_PASSAGE TO READ:_
^^^^

[CombToAIG] Add support for div/mod operations (#8130)

This patch adds support for lowering comb div/mod operations to AIG: * Support unsigned div/mod for power-of-2 constant divisors * Support for non-power-of-2 divisors by emulating the operation with a mux tree when the number of unknown bits is small (default threshold is 10 bits). This is not ideal and eventually we should lower to a proper div/mod. Practically this lowering pattern covers many cases since users rarely use div/mod because these operations are very expensive (users write their own div/mod in their frontend language). * LEC tests are added.
llvm · Feb 3, 2025 · ee62dbc · ee62dbc
1 parent 1b33c44
commit ee62dbc
Show file tree

Hide file tree

Showing 4 changed files with 435 additions and 8 deletions.

^^^^

_DATA LINES:_
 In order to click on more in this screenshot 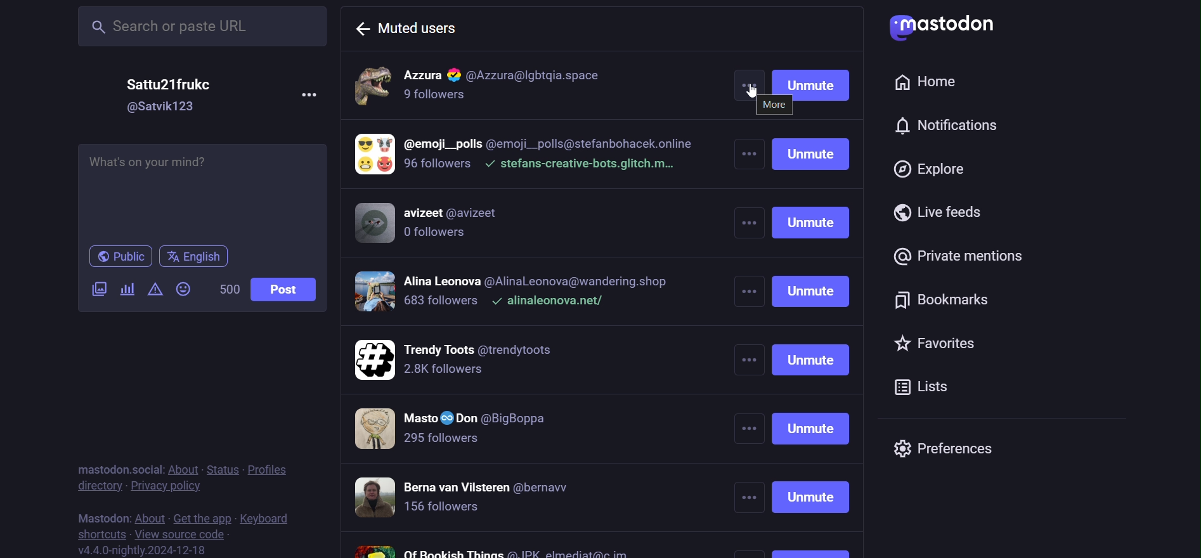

^^^^

_WHAT THIS EXERCISE ASKS:_
• A. Answer these about the div/mod commit page:
(i) What is the default threshold, in bits, for the mux-tree emulation of non-power-of-2 divisors?
(ii) How many files does the commit change?
(iii) On what date was the commit made?
• B. What are all the items that the div/mod commit page marks with asterisks in the patch description?
The data that comes after the commit page is separate material.

_THE RESULTS:_
• A.
(i) 10 bits
(ii) 4 files
(iii) Feb 3, 2025

• B.
- Support unsigned div/mod for power-of-2 constant divisors
- Support for non-power-of-2 divisors by emulating the operation with a mux tree when the number of unknown bits is small (default threshold is 10 bits)
- LEC tests are added